Personal papers are the things I really need to go through. Margareta says don’t start with those or photographs as you’ll “get stuck down memory lane and may never get around to cleaning anything else.” She says “start with the large items in your home, and finish with the small.”

We really do need a de-cluttering guide specifically for writers as we can amass great quantities of paper with every draft of everything we’ve ever written. And there are file folders of rejection letters. Those could make a good collage, just for the fun of it. especially if there are some famous names in there.

Following her husband’s death, Margareta Magnusson took a year for death cleaning. She worked at “a steady pace” on her own, keeping in mind certain objects that her children adored.
Margareta has a sweet way of suggesting to people such as your parents who are getting old, that they ought to think about what they want to do with their “many nice things” in particular, “later on.”

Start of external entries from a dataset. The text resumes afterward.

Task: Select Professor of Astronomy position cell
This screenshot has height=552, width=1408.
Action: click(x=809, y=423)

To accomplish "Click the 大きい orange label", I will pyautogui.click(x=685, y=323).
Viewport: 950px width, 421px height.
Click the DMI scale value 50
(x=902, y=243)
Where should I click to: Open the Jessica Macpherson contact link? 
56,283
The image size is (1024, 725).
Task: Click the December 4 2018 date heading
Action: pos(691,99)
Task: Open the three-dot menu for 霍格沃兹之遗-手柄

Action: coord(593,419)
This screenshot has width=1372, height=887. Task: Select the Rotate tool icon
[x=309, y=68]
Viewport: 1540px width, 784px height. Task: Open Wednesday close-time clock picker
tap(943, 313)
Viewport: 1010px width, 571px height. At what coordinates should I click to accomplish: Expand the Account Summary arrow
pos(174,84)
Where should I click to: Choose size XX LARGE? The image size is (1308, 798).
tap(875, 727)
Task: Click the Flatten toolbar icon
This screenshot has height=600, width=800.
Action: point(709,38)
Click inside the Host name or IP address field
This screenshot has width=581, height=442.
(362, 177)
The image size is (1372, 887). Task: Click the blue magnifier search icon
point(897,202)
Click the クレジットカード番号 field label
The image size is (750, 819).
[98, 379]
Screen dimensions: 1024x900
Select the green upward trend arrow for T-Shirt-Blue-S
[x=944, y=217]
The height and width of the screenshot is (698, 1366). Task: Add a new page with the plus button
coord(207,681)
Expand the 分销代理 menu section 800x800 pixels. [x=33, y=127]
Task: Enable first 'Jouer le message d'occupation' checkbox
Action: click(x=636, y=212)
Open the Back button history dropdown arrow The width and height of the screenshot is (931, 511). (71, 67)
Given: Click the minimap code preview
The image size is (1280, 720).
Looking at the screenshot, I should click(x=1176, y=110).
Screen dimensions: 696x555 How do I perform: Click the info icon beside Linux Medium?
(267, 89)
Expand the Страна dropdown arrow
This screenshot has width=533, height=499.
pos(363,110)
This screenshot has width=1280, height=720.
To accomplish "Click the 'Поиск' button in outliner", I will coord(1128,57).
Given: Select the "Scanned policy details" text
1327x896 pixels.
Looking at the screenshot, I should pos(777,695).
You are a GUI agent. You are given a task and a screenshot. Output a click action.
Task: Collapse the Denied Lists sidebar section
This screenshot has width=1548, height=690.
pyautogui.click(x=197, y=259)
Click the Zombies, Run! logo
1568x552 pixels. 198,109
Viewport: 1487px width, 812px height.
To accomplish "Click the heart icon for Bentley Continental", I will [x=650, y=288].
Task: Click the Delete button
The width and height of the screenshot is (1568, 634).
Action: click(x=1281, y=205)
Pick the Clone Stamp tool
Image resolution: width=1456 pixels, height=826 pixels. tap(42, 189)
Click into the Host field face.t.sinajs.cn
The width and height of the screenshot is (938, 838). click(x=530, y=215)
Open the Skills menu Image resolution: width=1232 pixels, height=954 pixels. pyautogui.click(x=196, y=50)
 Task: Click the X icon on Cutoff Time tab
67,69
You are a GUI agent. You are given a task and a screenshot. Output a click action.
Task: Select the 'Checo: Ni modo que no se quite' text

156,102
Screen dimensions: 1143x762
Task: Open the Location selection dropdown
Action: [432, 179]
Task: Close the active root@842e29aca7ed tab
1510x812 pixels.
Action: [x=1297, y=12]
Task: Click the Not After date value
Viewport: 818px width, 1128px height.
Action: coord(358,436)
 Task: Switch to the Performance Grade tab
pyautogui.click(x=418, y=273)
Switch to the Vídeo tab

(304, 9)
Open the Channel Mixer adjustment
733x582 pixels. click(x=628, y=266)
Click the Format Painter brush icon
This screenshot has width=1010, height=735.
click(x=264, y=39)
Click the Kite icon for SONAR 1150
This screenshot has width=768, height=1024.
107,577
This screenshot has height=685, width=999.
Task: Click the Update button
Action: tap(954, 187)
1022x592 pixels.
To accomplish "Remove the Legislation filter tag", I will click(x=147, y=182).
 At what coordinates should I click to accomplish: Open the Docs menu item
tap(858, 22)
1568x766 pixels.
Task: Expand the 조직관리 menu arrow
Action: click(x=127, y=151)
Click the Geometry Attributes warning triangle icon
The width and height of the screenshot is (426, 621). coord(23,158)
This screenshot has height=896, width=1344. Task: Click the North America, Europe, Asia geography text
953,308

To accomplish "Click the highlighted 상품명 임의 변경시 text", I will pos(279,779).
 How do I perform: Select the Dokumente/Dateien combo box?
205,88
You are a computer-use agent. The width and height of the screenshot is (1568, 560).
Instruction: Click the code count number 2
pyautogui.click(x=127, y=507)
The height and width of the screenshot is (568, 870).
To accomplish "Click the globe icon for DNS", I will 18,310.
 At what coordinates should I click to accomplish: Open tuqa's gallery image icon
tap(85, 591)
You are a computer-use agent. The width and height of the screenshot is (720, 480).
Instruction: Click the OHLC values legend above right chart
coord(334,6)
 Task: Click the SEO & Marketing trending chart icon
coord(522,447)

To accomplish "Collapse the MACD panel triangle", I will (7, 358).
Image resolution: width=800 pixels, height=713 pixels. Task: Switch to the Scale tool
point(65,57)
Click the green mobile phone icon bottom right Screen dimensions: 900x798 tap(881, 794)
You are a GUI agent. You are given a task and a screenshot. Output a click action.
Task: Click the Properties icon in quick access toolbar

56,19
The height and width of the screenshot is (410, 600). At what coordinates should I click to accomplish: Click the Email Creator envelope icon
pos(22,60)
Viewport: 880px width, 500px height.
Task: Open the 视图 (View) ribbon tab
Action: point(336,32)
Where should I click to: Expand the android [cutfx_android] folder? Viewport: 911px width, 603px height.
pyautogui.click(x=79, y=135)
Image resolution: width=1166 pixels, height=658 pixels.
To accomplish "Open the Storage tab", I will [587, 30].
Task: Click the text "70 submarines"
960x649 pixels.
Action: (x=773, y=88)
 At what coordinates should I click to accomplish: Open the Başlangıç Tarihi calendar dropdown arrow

She has some questions that could be posed:

Do you enjoy having all this stuff?
Could life be easier and less tiring if we got rid of some of this stuff that you have collected over the years?
Is there anything we can do together in a slow way so that there won’t be too many things to handle later?

“If you decide to downsize your home, it is a good thing not to be in a hurry,” Margareta says. She advises against getting “stuck in memories. No, now planning for your future is much more important. Look forward to a much easier and calmer life – you will love it.” All of this is done by taking care of your present life in terms of your home and garden and yourself.

[The vase pictured is one that Sarah and I passed on to a friend with some flowers in it.]

Margareta’s late husband had a toolshed (snickarbod in Swedish) where he would organize and examine his tools every day. It gradually became “what I believe today is called a ‘man cave’ Margareta says. “ In Swedish we also now sometimes call it mansdagis – a male kindergarten, which makes me smile and which feels like an entirely appropriate word.” It makes me smile too!

Another great Swedish word is fulskap, “a cabinet for the ugly.” This is “a cupboard full of gifts you can’t stand to look at, and which are impossible to regift,” Margareta says. “Usually these are presents from distant aunts and uncles that you put on display when the giver comes to visit.”

“This is a bad idea. If aunts and uncles see their gifts on show, they will only give you more!”

“What it all comes down to is, if you don’t like something, get rid of it,” Margareta says. No one is visiting these days so it’s a good time to get rid of ugly things. We’re fortunate that we can take ornaments and the like to local thrift stores in our area these days. You can always take a picture of what you’re letting go of and write about it in a notebook. Something else to let go of at some point!

“Death cleaning is also something you can do for yourself, for your own pleasure,” Margareta says. “And if you start early, at say sixty-five, it won’t seem like such a huge task when you, like me, are between eighty and one hundred.”

As I’m between 70 and 80, it’s definitely time to clear the way for what else wants to reveal itself, in the clear space, in terms of creative pursuits. And,to make it much easier for whoever has to deal with all the stuff.  It’s easy to feel stuck these days as we can’t travel very far or gather in groups as we’d like to, so it’s probably a good time, being the Chinese Year of the Ox, to clear out and pare down.  (2021 is a Metal year which represents a clean, pristine, even shiny environment.)

Tisha Morris says when it comes to “work supplies” which I take to include all those “ideas” files I have, let them go. (I can always write about them here!) “In seeing the bigger picture, you can let go of the old supplies and step more fully into the expanded version of your current self. Clutter is anything that keeps us anchored in the past, preventing us from moving forward.” We definitely don’t want that.